Resta acceso il dibattito tra associazioni e politica, al centro del confronto tutele previdenziali e riconoscimento reale del lavoro di cura
«I caregiver non sono sostituti dello Stato, ma un pilastro del nostro sistema di welfare che va sostenuto con servizio strutturali, formazione, supporto psicologico e veri diritti previdenziali». A scriverlo oggi sui social la deputata Pd, Ilenia Malavasi. Le parole della componente della commissione Affari sociali, in occasione della Giornata mondiale contro il cancro, riaccendono il confronto politico sul riconoscimento dei caregiver familiari. Proprio oggi in commissione Lavoro della Camera si discute il ddl su disposizioni previdenziali per lavoratori genitori e caregiver.

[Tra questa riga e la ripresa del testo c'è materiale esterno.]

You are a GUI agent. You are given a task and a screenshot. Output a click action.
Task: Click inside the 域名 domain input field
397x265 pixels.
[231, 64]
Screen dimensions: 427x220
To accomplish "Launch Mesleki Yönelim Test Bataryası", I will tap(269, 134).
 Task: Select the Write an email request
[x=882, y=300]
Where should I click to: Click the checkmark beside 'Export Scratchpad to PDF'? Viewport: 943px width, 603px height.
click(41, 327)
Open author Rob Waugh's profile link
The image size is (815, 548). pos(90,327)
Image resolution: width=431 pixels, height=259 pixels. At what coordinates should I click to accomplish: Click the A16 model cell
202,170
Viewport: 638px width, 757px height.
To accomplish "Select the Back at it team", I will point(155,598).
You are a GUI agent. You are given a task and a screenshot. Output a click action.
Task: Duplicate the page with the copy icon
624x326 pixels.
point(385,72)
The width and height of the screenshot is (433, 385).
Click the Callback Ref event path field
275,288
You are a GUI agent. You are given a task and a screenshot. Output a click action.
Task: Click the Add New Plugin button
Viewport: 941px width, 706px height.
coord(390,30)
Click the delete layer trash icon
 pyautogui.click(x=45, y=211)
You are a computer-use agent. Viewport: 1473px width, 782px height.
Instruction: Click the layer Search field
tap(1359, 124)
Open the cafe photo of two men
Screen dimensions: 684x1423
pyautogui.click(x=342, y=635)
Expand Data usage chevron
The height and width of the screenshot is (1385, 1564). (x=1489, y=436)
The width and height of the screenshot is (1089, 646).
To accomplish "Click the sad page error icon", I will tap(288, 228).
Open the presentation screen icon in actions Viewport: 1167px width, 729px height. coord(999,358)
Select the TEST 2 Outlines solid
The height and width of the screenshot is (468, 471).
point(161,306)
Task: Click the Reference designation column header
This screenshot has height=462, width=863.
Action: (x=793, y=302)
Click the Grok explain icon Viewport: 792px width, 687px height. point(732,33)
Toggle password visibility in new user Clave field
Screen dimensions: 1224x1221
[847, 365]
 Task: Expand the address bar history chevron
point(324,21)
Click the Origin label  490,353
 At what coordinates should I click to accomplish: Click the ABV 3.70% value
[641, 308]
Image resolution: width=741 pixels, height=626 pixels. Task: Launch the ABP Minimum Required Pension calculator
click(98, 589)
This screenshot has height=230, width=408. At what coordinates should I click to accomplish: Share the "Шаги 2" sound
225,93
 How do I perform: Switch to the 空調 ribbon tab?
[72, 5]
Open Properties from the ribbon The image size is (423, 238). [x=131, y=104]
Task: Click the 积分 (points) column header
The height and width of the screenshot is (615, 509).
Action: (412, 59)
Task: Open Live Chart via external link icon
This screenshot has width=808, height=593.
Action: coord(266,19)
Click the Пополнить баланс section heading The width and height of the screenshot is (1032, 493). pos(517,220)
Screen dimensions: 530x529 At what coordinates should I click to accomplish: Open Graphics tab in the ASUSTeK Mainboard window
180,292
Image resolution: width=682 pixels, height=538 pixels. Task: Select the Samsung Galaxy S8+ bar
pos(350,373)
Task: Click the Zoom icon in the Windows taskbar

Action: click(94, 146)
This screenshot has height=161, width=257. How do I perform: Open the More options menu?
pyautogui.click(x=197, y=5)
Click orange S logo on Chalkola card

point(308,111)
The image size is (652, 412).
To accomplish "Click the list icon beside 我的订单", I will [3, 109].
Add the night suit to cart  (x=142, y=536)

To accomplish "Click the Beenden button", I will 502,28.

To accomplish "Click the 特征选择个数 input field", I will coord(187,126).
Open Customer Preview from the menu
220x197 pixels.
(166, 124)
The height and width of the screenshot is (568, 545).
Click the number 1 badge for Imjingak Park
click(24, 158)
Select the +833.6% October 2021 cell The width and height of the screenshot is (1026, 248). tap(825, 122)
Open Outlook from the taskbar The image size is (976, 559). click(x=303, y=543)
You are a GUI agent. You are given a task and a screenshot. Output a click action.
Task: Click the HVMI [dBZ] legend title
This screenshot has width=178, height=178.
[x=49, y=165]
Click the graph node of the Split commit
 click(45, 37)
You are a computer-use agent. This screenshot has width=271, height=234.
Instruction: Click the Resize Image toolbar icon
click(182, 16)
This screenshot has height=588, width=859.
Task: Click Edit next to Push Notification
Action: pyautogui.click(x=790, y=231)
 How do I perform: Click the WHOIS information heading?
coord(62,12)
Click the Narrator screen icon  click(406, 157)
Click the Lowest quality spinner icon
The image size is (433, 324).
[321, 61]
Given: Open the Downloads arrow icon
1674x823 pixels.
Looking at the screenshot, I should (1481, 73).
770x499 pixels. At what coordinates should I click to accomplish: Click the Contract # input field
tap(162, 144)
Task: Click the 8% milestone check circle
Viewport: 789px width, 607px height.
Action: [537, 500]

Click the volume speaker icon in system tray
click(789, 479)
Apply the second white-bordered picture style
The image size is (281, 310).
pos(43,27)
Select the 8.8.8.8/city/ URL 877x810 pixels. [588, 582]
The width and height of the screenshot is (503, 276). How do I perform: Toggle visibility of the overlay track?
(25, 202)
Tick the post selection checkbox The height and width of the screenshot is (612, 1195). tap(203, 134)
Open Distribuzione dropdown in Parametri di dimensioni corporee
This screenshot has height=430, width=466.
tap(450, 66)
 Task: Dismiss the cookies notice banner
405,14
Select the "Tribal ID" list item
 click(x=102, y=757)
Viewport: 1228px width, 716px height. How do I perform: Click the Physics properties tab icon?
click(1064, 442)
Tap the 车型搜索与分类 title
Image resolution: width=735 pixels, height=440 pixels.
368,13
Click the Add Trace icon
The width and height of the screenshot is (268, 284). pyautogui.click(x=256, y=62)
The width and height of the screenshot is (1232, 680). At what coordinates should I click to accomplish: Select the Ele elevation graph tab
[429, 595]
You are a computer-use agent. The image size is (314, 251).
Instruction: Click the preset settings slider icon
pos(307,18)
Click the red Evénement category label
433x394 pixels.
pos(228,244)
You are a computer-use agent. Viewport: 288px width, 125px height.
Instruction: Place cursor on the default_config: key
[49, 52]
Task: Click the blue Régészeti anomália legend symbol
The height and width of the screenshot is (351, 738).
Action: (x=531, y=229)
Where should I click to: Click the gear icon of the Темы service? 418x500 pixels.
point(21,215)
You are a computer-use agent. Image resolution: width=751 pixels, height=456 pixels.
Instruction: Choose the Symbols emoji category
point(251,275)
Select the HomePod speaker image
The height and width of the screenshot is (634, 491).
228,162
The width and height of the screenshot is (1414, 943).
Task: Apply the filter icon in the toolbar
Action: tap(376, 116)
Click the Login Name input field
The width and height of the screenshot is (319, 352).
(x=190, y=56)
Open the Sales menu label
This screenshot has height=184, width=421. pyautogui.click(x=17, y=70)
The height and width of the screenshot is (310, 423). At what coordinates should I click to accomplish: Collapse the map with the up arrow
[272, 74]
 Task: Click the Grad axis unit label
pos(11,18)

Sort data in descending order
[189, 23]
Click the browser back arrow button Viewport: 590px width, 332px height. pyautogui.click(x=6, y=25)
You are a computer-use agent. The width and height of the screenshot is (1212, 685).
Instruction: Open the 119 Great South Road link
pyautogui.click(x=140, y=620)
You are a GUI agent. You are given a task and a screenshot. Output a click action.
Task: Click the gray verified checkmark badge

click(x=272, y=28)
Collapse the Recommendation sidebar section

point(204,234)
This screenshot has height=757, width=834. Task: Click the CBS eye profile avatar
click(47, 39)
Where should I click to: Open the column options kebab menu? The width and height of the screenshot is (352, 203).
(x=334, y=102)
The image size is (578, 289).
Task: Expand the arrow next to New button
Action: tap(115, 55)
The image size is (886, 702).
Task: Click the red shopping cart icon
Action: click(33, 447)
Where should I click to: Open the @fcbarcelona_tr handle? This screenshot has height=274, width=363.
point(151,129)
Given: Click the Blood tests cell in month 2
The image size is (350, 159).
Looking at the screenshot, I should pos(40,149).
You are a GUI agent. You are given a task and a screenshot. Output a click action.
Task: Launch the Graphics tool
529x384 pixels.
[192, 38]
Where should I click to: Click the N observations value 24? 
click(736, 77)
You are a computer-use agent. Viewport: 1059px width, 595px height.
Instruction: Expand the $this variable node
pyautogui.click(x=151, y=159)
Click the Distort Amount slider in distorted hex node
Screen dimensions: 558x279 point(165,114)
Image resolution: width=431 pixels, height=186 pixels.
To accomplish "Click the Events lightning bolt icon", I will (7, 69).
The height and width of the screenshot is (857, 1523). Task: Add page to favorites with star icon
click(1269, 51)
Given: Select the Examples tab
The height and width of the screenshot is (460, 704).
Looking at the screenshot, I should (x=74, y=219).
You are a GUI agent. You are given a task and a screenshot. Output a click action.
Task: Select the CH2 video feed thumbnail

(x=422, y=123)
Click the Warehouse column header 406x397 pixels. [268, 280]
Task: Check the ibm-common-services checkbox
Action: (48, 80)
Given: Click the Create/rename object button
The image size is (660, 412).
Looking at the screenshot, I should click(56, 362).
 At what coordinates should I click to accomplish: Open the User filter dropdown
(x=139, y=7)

Il sistema di assistenza italiano oggi regge su milioni di persone che garantiscono cure continuative a familiari con disabilità, malattie croniche o condizioni di non autosufficienza. Caregiver che spesso sono costretti a rinunciare a lavoro, reddito, salute e vita sociale. Una figura oggi riconosciuta, ma «senza un sistema organico di diritti e tutele attorno», come aveva scritto la scorsa settimana su dalSociale24 il componente della giunta nazionale FISH Daniele Romano. E definito oggi «compromesso al ribasso» sulle colonne di Avvenire da Loredana Ligabue, segretaria Cares, e Isabella Mori, responsabile tutela di Cittadinanzattiva. Le due storiche attiviste evidenziano anche che la definizione di caregiver risulterebbe troppo ristretta, ancorata a criteri formali che non riflettono la realtà delle reti di cura. Ed ancora che si tenderebbe a misurare l’assistenza in termini di ore, riducendo la cura a un parametro quantitativo e lasciando sullo sfondo la dimensione relazionale.
LEGGI ANCHE: Luci e ombre della nuova legge sui caregiver
Il tema non riguarda solo il riconoscimento simbolico, ma soprattutto il peso economico e sociale che oggi grava sulle famiglie. A sottolinearlo è Tonino Aceti, presidente di Salutequità, che sottolinea che «tutti pensano al costo delle visite o degli esami che si è costretti a sostenere a causa delle liste di attesa. Troppo poco si parla invece di un costo come questo che impatta in modo importante sulle tasche delle famiglie dei caregiver». A difesa del disegno di legge del ministro Locatelli interviene la deputata della Lega Vanessa Cattoi. Per la deputata del Carroccio il ddl «introduce un sistema di tutele differenziate, a partire dal caregiver familiare convivente e prevalente. Obiettivo: riconoscere progressivamente tutti coloro che sono coinvolti nell’assistenza».
La discussione assume un rilievo ancora maggiore perché si intreccia con i lavori in corso in commissione Lavoro alla Camera, dove è in esame il provvedimento che contiene disposizioni previdenziali per lavoratori genitori e caregiver. Questo potrebbe risultare un passaggio decisivo per superare un sistema frammentato di agevolazioni e riconoscere in modo più organico i periodi di cura ai fini pensionistici e lavorativi. È qui che si gioca una partita chiave.